Records for this exercise START

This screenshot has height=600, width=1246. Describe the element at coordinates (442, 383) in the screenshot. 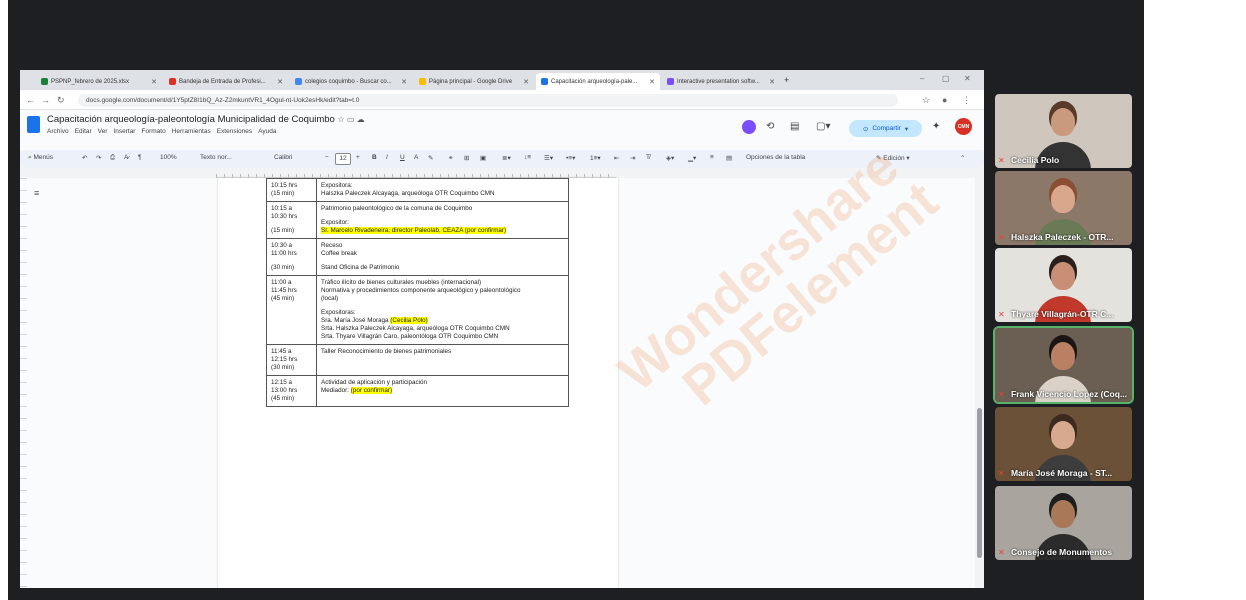

I see `content-line: Actividad de aplicación y participación` at that location.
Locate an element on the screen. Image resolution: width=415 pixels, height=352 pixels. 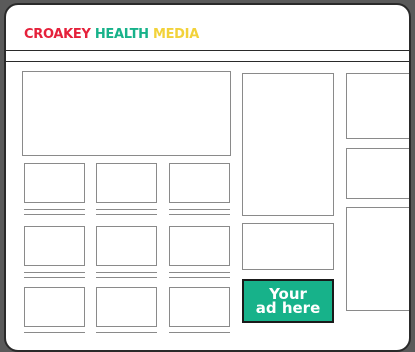
ad-label-line-2: ad here is located at coordinates (288, 308).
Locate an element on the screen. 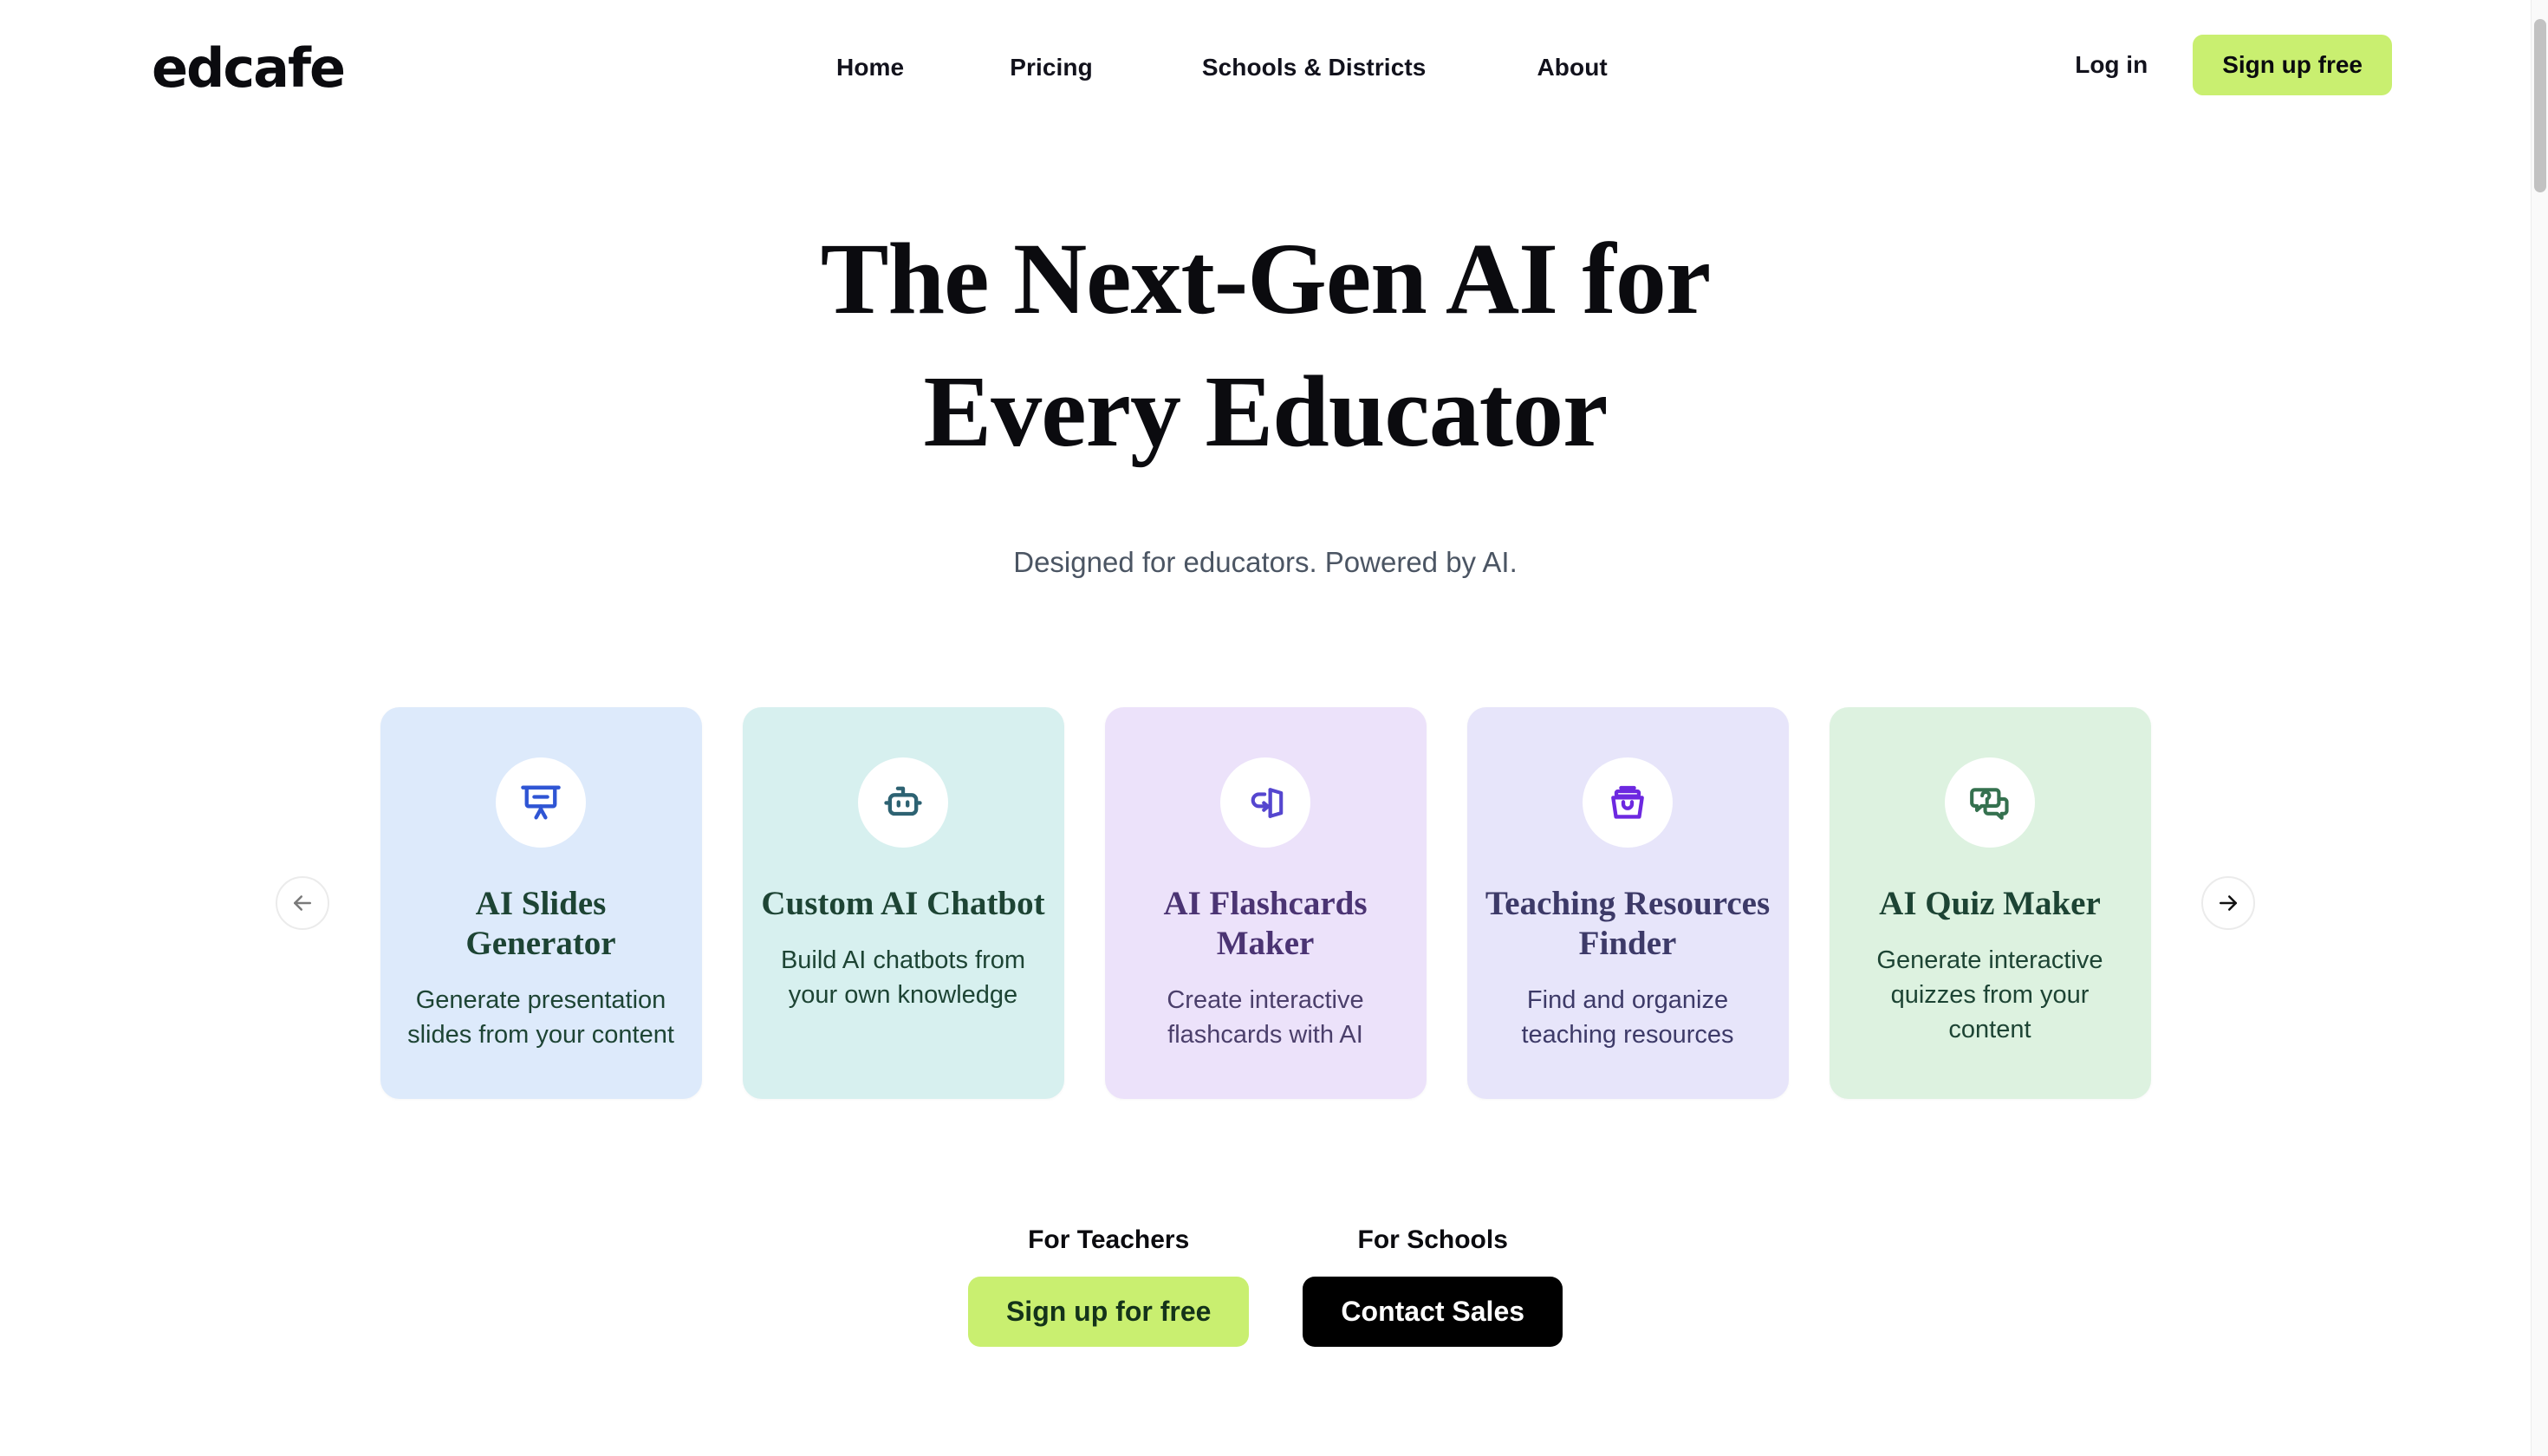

Records for this exercise END

> What to produce
Reproduce all of the records above verbatim, line for line, and omit the pictures from your output.

> Result of this task
This screenshot has height=600, width=1246. Describe the element at coordinates (442, 383) in the screenshot. 

I see `content-line: Actividad de aplicación y participación` at that location.
Locate an element on the screen. Image resolution: width=415 pixels, height=352 pixels. 
ad-label-line-2: ad here is located at coordinates (288, 308).
Locate an element on the screen. 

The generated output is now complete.